From: Jeff Moyer <jmoyer@redhat.com>
To: Vivek Goyal <vgoyal@redhat.com>
Cc: linux-fsdevel@vger.kernel.org, linux-nvdimm@lists.01.org,
hch@infradead.org, dm-devel@redhat.com
Subject: Re: [PATCH v5 2/8] drivers/pmem: Allow pmem_clear_poison() to accept arbitrary offset and len
Date: Fri, 21 Feb 2020 13:32:48 -0500 [thread overview]
Message-ID: <x498skv3i5r.fsf@segfault.boston.devel.redhat.com> (raw)

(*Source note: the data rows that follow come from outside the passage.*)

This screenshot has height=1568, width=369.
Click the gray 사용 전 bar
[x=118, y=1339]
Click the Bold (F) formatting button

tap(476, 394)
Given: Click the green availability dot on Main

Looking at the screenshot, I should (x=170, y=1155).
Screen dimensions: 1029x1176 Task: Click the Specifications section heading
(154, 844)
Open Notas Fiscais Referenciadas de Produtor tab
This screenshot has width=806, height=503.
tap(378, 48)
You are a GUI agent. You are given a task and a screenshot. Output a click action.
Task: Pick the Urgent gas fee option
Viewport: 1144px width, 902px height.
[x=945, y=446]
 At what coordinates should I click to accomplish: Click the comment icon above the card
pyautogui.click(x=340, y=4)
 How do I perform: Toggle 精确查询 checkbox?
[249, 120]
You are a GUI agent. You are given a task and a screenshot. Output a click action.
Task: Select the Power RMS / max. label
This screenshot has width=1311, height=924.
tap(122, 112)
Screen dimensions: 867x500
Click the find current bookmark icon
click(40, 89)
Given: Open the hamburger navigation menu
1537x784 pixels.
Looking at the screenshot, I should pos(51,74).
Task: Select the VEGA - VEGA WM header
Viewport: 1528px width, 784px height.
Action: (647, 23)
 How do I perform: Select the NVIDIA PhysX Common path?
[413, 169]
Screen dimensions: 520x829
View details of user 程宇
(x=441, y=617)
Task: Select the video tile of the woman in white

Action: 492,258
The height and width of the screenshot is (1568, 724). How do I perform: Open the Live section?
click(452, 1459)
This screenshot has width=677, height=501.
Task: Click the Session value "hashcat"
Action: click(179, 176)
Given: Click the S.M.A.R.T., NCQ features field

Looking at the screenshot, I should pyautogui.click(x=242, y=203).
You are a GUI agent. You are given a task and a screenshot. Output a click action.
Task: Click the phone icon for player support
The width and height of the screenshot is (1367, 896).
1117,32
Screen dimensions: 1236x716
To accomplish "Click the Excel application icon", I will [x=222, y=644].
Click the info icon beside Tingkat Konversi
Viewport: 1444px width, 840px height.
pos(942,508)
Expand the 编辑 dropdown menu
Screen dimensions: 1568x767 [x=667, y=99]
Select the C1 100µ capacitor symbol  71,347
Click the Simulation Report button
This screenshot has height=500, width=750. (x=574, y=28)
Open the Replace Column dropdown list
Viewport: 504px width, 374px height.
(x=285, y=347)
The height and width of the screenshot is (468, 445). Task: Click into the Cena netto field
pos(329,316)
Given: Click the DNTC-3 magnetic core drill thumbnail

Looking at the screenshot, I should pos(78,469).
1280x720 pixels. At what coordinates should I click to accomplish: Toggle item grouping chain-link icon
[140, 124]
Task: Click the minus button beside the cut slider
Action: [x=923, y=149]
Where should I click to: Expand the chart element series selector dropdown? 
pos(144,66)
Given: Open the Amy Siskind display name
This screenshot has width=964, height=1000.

In-Reply-To: 20200220215707.GC10816@redhat.com
Vivek Goyal <vgoyal@redhat.com> writes:
> On Thu, Feb 20, 2020 at 04:35:17PM -0500, Jeff Moyer wrote:
>> Vivek Goyal <vgoyal@redhat.com> writes:
>>
>> > Currently pmem_clear_poison() expects offset and len to be sector aligned.
>> > Atleast that seems to be the assumption with which code has been written.
>> > It is called only from pmem_do_bvec() which is called only from pmem_rw_page()
>> > and pmem_make_request() which will only passe sector aligned offset and len.
>> >
>> > Soon we want use this function from dax_zero_page_range() code path which
>> > can try to zero arbitrary range of memory with-in a page. So update this
>> > function to assume that offset and length can be arbitrary and do the
>> > necessary alignments as needed.
>>
>> What caller will try to zero a range that is smaller than a sector?
>
> Hi Jeff,
>
> New dax zeroing interface (dax_zero_page_range()) can technically pass
> a range which is less than a sector. Or which is bigger than a sector
> but start and end are not aligned on sector boundaries.
Sure, but who will call it with misaligned ranges?
> At this point of time, all I care about is that case of an arbitrary
> range is handeled well. So if a caller passes a range in, we figure
> out subrange which is sector aligned in terms of start and end, and
> clear poison on those sectors and ignore rest of the range. And
> this itself will be an improvement over current behavior where
> nothing is cleared if I/O is not sector aligned.
I don't think this makes sense. The caller needs to know about the
blast radius of errors. This is why I asked for a concrete example.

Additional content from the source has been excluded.